The Encyclical which followed in 1891 made glad the sons of Labor throughout the world, and gave satisfaction to all democratic communities. Some of the sentences may well be quoted here: "The customs of working by contract, and the concentration of so many branches of trade in the hands of a few individuals, have brought about a condition of things by means of which a very small number of rich men have been able to lay upon the masses of the laboring poor a yoke little better than slavery itself.... Is it that the fruit of a man's own sweat and labor should be possessed by someone else?... If the workman has to accept harder conditions because the employer will not grant him better, he is the victim of force and injustice." Sentiments like these had been expressed by other writers and other teachers, but coming from such a quarter and at such a time, they powerfully influenced the minds of the working classes, and won a regard for the Pope which has not died with his death. Even so great an aristocrat as Dr. Moorehouse, the Protestant Bishop of Melbourne, later of Manchester, in speaking of the Pope's Encyclical, said: "He shows a spirit very vast, a great depth of knowledge and a foresight most sagacious." Barres, the celebratedFrench Socialist, said: "Let the Pope go on, and democracy will no longer see an enemy in the priest."

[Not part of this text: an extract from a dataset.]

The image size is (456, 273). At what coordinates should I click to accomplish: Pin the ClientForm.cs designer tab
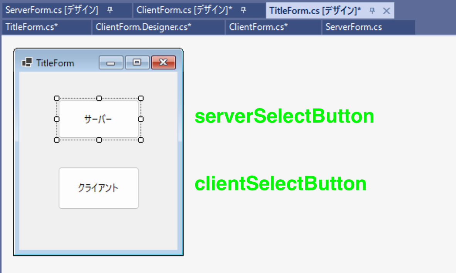(x=243, y=10)
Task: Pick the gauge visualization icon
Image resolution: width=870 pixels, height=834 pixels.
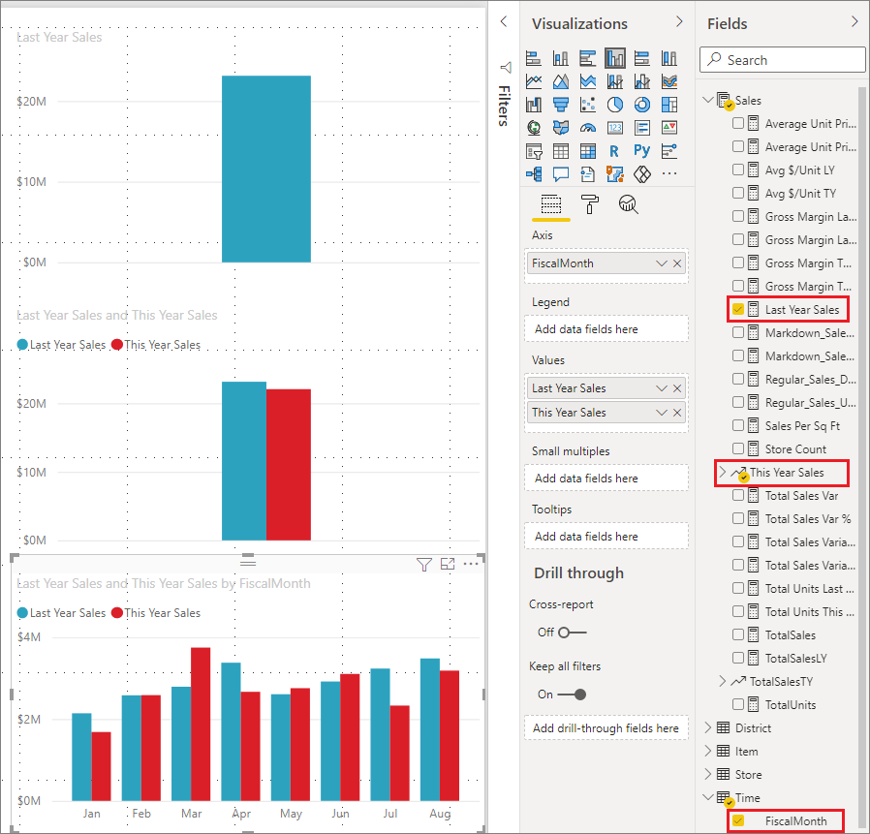Action: point(588,128)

President Cleveland recognized the Pope's spirit by sending him a bound copy of the American Constitution, to which his Holiness graciously replied, and added these words: "In your country men enjoy liberty in the true sense of the word, guaranteed by that Constitution of which you have sent me a copy. The character of the President rouses my most genuine admiration." The Pope's recognition of the French Republic was part of his policy of conciliation, and gained for the Church many practical benefits in France.

Leo XIII. died peacefully on July 20, 1903. He was succeeded by Cardinal Joseph Sarto, patriarch of Venice, a native of Riese near Padua in Northern Italy, where he was born June 2, 1835. He was ordained to the priesthood September 18, 1858; was made Bishop of Mantua November 10, 1884; Cardinal and Patriarch of Venice in June, 1893; and finally Pope, taking the name of Pius X. on August 4, 1903.

ACCESSION OF PIUS X.

Pope Pius X. came to his inheritance in a time of fearful storm and stress. The war on religion was already far advanced in France, and its mutterings were beginning to be heard in other States. But the new Pope, putting his trust in Him Whose Vicar he was, placed before himself the sublime mission of restoring all things in Christ.

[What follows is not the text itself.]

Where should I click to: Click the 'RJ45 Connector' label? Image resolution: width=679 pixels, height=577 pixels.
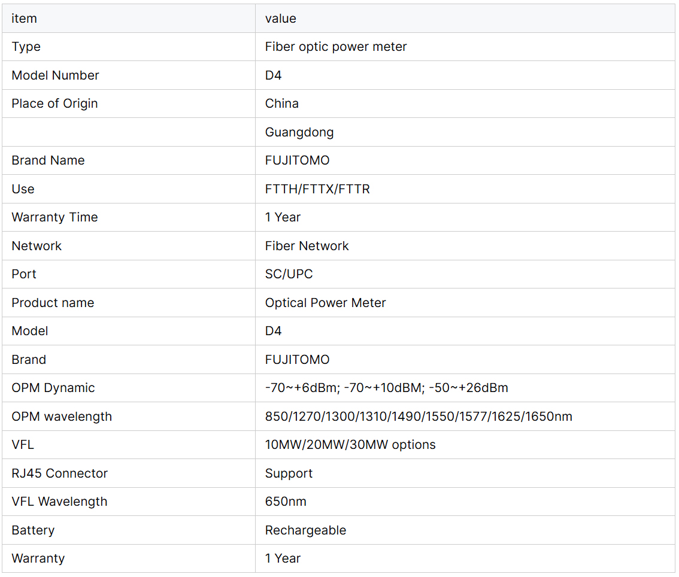[x=59, y=473]
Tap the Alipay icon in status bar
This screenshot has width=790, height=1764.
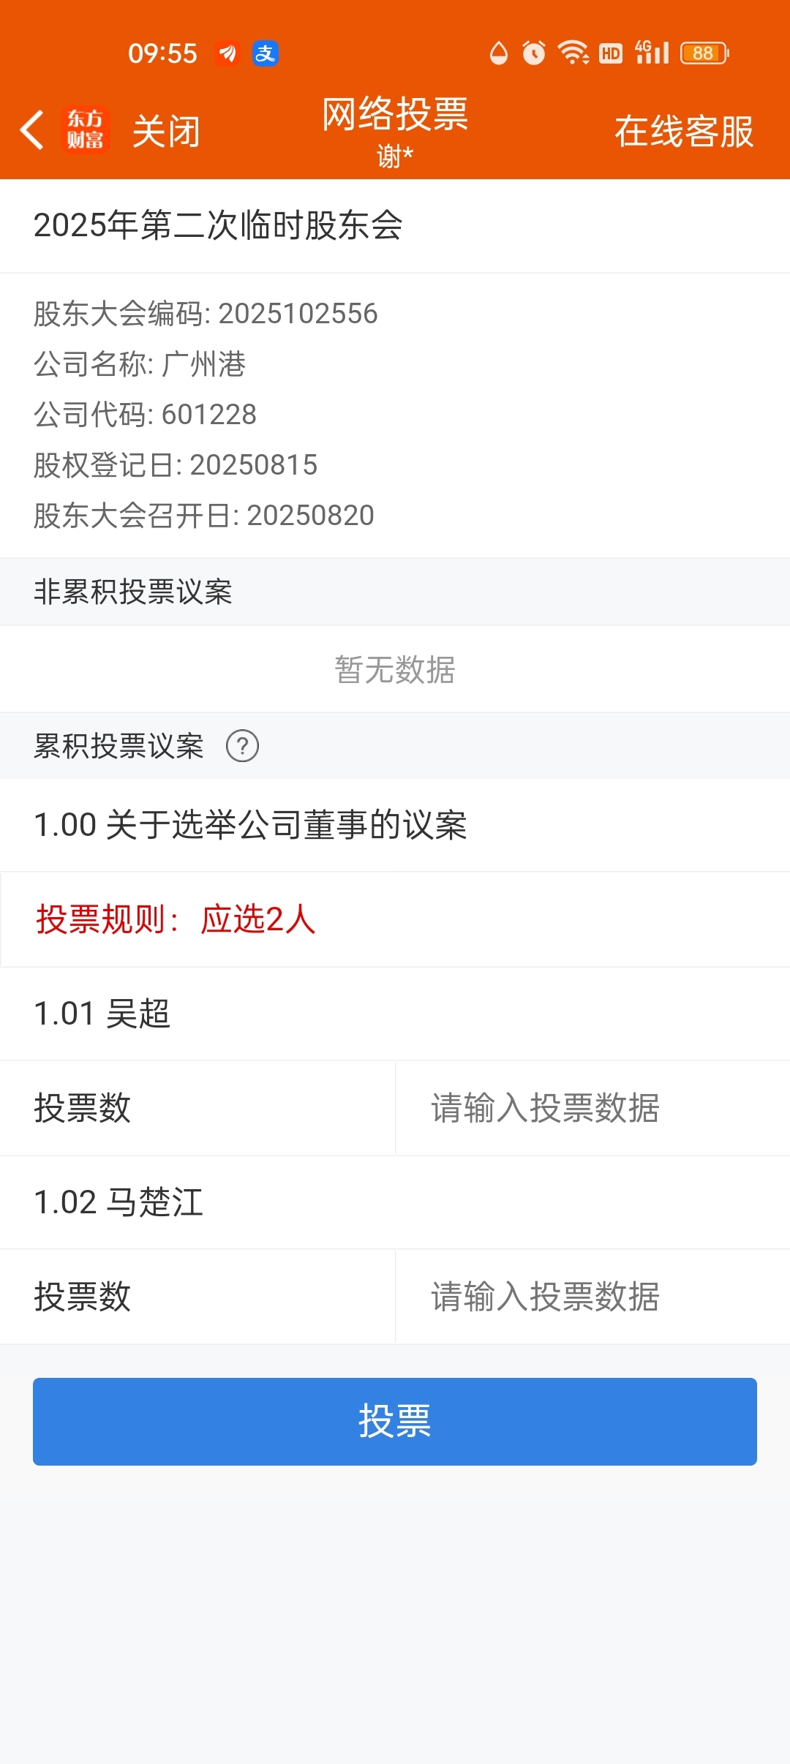coord(265,53)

His reign of seven years has already been signalized by an extraordinary virility, and a care for all in the Church. His encyclicals are marked by their timeliness and practical character. In 1906, his eyes as they surveyed the new direction of anti-Christianism, that modern refinement of error, detected its features in the movement to which he gave the name of Modernism. This systemcondemned by him as the synthesis of all heresies, is the destruction of the idea of Christian doctrine by the theoretical or practical subordination of Catholicism to the modern spirit. The modern world, with its ideas, its customs, its needs, Modernism tells us, is an imposing fact; no power, not even the Church, can arrest its progress; it is therefore necessary to prevent the Church, intimately allied as it is with the life of modern society, from falling into ruin; it must transform its doctrines, and make them harmonize with the needs of a new age. The ideas of the Catholic faith ought to progress like the ideas of philosophy and the profane sciences. Such is the contention of the Modernists.

MODERNISM.

They forget that the Catholic also can have modern ideas and can draw profit for himself from all that is commendable in modern progress. But at the same time the Church is actually in possession of a deposit of faith infinitely true and intangible, coming as it does from divine Truth itself, and being true it cannot undergo such changes as are signified by the word evolution. But the adaptations which this modern spirit would demand of her are nothing more than an evolution, and would mean the abandonment of her Gospel, her dogmas, her supernatural life—in a word of herself.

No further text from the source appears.